Stored items:
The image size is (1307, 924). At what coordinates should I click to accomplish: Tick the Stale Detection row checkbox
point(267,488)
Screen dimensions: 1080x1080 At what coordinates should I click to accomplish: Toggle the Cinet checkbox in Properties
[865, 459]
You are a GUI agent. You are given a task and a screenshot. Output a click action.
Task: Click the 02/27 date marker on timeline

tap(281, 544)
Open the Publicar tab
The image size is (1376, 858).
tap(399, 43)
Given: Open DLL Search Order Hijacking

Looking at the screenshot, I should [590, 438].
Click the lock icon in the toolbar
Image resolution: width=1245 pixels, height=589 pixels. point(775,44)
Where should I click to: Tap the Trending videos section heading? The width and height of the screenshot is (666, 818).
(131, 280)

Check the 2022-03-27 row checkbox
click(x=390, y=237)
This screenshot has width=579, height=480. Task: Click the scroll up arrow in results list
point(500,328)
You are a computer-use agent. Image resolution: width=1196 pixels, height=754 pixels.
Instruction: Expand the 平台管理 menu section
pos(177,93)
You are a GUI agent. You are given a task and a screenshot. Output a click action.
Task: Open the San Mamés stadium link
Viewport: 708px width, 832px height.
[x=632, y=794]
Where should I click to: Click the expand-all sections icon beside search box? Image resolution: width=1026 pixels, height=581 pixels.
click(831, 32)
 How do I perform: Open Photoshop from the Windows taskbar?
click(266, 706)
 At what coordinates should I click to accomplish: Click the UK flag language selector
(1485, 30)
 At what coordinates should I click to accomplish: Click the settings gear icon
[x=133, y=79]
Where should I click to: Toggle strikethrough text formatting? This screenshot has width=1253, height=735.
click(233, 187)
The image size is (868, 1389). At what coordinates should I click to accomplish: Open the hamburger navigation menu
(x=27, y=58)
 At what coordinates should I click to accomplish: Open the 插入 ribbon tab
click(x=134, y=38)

• [Exercise instructions] Would you please give the data above again, exactly as it appears?

• [Response]
The image size is (1307, 924). At what coordinates should I click to accomplish: Tick the Stale Detection row checkbox
point(267,488)
Screen dimensions: 1080x1080 At what coordinates should I click to accomplish: Toggle the Cinet checkbox in Properties
[865, 459]
You are a GUI agent. You are given a task and a screenshot. Output a click action.
Task: Click the 02/27 date marker on timeline

tap(281, 544)
Open the Publicar tab
The image size is (1376, 858).
tap(399, 43)
Given: Open DLL Search Order Hijacking

Looking at the screenshot, I should [590, 438].
Click the lock icon in the toolbar
Image resolution: width=1245 pixels, height=589 pixels. point(775,44)
Where should I click to: Tap the Trending videos section heading? The width and height of the screenshot is (666, 818).
(131, 280)

Check the 2022-03-27 row checkbox
click(x=390, y=237)
This screenshot has width=579, height=480. Task: Click the scroll up arrow in results list
point(500,328)
You are a computer-use agent. Image resolution: width=1196 pixels, height=754 pixels.
Instruction: Expand the 平台管理 menu section
pos(177,93)
You are a GUI agent. You are given a task and a screenshot. Output a click action.
Task: Open the San Mamés stadium link
Viewport: 708px width, 832px height.
[x=632, y=794]
Where should I click to: Click the expand-all sections icon beside search box? Image resolution: width=1026 pixels, height=581 pixels.
click(831, 32)
 How do I perform: Open Photoshop from the Windows taskbar?
click(266, 706)
 At what coordinates should I click to accomplish: Click the UK flag language selector
(1485, 30)
 At what coordinates should I click to accomplish: Click the settings gear icon
[x=133, y=79]
Where should I click to: Toggle strikethrough text formatting? This screenshot has width=1253, height=735.
click(233, 187)
The image size is (868, 1389). At what coordinates should I click to accomplish: Open the hamburger navigation menu
(x=27, y=58)
 At what coordinates should I click to accomplish: Open the 插入 ribbon tab
click(x=134, y=38)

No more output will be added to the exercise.